NEW YORK – New research suggests extrachromosomal DNA (ecDNA) containing amplified oncogenes may be present not only in some esophageal cancers but also in individuals with Barrett's esophagus, a condition that can progress to esophageal cancer in a small subset of affected individuals.
"These findings have profound implications for our understanding of ecDNA in tumor pathogenesis — it can occur during cancerous transformation and that ecDNAs can be selected for during cancer progression," co-corresponding author Paul Mischel, a pathologist at Stanford University School of Medicine, said in an email, noting that the work "highlights the power and diversity of ecDNA as a fundamental process in cancer."
As they reported in Nature on Wednesday, the researchers did whole-genome sequencing on 206 biopsy samples from individuals who already had developed esophageal adenocarcinoma, along with participants being followed for Barrett's esophagus. Along with those patient cohorts, which were enrolled at the University of Cambridge, they also analyzed data for six early- and 14 late-stage esophageal carcinoma cases profiled by the Cancer Genome Atlas project.
The team also used whole-genome sequencing and histological analyses to profile multiple sample regions apiece at two or more time points for 40 Barrett's esophagus patients who went on to develop esophageal cancer and 40 who did not — individuals who were enrolled prospectively at the Fred Hutchinson Cancer Center.

■ Task requirements ■
[1] In the article on ecDNA in Barrett's esophagus, how many biopsy samples did the researchers analyze with whole-genome sequencing?
[2] Write the next part of the article on ecDNA in Barrett's esophagus, continuing from its last sentence.

■ Dataset records ■
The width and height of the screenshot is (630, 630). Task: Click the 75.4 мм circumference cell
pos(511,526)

--

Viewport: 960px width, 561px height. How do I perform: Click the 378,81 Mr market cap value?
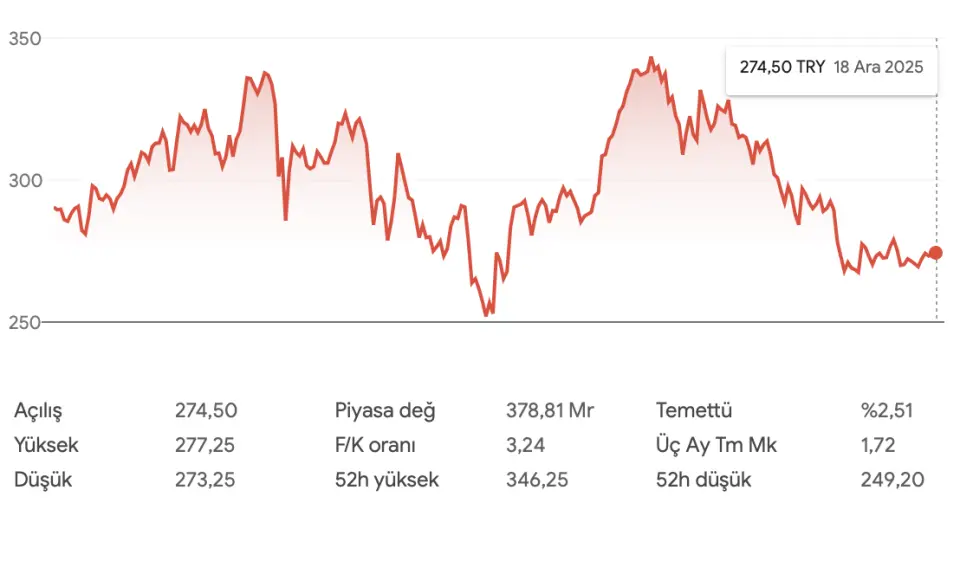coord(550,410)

■ Results in order ■
[1] 206 biopsy samples.

[2]
"Some researchers have looked at the phylogenetic trees of some cancers with ecDNAs and decided … it must be a late event, after the cancer has formed, and therefore, not something that you can act on necessarily," Mischel explained. "We thought that this interpretation was wrong."
In participants profiled in the UK, the investigators identified ecDNA in nearly one-quarter of the early-stage esophageal cancers that developed in individuals with Barrett's esophagus and in 43 percent of the late-stage esophageal cancer cases. Likewise, around one-third of the patients from Fred Hutch who developed esophageal cancer had ecDNA present in one or more pre-cancer samples.
When the team took a closer look at the Barrett's esophagus cases that progressed to esophageal cancer, meanwhile, it saw elevated ecDNA levels in pre-cancerous samples and in samples from tissues showing high-grade dysplasia.
Such ecDNAs harbored cancer-promoting oncogenes such as KRAS, MYC, and ERBB2, and genes with immunomodulatory functions, the investigators reported, and tended to co-occur with TP53 gene alterations. Together, these and other patterns found in the Barrett's esophagus and esophageal cancer cases suggested that the ecDNA structures likely help drive cancer formation rather than developing after it is already present.
"These results provide new mechanistic insight into ecDNA as an important molecular event that can occur in the transformation of pre-cancer to cancer, suggesting that earlier detection and intervention may make a difference for patients," Mischel said.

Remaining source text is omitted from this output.